降钙素基因相关肽调节间充质干细胞存活对大鼠颈动脉损伤后血管修复的作用

Effect of calcitonin gene-related peptide on mesenchymal stem cell survival and vascular repair in carotid artery injury rats

目的探讨降钙素基因相关肽(CGRP)调节间充质干细胞(MSC)存活和对大鼠颈动脉损伤后血管修复的作用及其可能机制。方法分离培养获得大鼠MSC,分为CGRP组和对照组,均给予过氧化氢(H2O2)处理,前者再同时加入CGRP处理,以流式细胞仪检测MSC的存活和凋亡情况,并采用Western印迹法检测磷酸化糖原合成酶激酶-3β(pGSK3β)和β-链蛋白(β-catenin)的表达情况。

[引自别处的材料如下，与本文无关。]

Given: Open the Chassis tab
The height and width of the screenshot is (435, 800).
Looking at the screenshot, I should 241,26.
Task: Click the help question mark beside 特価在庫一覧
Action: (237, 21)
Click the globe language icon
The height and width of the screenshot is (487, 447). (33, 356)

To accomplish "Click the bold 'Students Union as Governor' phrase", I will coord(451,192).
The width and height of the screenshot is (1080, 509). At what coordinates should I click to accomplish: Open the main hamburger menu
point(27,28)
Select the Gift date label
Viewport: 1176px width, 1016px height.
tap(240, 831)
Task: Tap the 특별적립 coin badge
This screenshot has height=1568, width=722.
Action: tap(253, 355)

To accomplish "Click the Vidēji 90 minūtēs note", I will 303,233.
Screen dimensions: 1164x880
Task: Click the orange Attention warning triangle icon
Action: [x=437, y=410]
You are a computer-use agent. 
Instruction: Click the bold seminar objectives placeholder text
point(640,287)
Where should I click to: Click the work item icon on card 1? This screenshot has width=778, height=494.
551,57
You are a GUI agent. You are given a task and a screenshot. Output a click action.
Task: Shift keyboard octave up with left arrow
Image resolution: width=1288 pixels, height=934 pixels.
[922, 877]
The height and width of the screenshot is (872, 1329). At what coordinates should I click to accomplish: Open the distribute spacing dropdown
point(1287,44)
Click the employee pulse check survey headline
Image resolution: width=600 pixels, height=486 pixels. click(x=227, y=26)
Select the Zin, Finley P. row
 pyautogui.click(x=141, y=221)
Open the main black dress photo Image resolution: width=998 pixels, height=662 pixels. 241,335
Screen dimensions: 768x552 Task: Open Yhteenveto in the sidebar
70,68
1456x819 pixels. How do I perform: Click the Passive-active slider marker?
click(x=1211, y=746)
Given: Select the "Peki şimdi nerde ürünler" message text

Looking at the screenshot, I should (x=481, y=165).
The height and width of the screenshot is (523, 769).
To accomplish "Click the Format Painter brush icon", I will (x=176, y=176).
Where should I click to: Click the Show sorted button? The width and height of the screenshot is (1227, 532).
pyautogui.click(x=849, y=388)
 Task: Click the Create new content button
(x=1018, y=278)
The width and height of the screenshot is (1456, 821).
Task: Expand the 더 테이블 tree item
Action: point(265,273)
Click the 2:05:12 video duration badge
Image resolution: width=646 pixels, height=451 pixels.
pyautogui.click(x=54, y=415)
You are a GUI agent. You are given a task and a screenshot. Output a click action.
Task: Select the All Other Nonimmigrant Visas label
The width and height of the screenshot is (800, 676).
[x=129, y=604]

构建大鼠颈动脉球囊损伤模型,分为MSC-CGRP组、MSC组和对照组,前两组分别给予MSC-CGRP(以携带CGRP的重组慢病毒载体pLen-CGRP-EGFP转染细胞)和MSC(未携带CGRP的重组慢病毒载体pLen-EGFP转染细胞)移植治疗,采用Western印迹法检测血管局部CGRP、pGSK3β和β-catenin的表达情况,免疫荧光染色检测损伤血管CD31的表达,苏木精-伊红(H-E)染色检测损伤血管新生内膜、中膜面积。结果 H2O2处理8、24h时,CGRP组MSC的早期凋亡率、晚期凋亡/死亡细胞比例均显著低于对照组同时间点(P值均<0.05),细胞存活率均显著高于对照组同时间点(P值均<0.05)。H2O2处理后8h,CGRP组的pGSK3β和β-catenin蛋白表达水平均显著高于对照组(P值均<0.05);应用CGRP阻断剂CGRP8-37后(CGRP+CGRP8-37组)均显著低于CGRP组(P值均<0.05),而与对照组的差异无统计学意义(P值均>0.05)。大鼠颈动脉损伤模型中,细胞移植后28d,对照组、MSC组的新生内膜与中膜面积比均显著高于MSC-CGRP组(P值均<0.05),MSC组与对照间的差异无统计学意义(P>0.05)。细胞移植后3d,MSC组血管局部pGSK3β、β-catenin表达水平均显著高于对照组(P值均<0.05);MSC-CGRP组均显著低于MSC组(P值均<0.05),与对照组间的差异均无统计学意义(P值均>0.05)。结论 CGRP可能通过激活GSK3β/β-catenin信号通路,促进移植的MSC存活,并增强MSC对损伤血管的修复作用,为防治血管增殖性疾病提供治疗思路。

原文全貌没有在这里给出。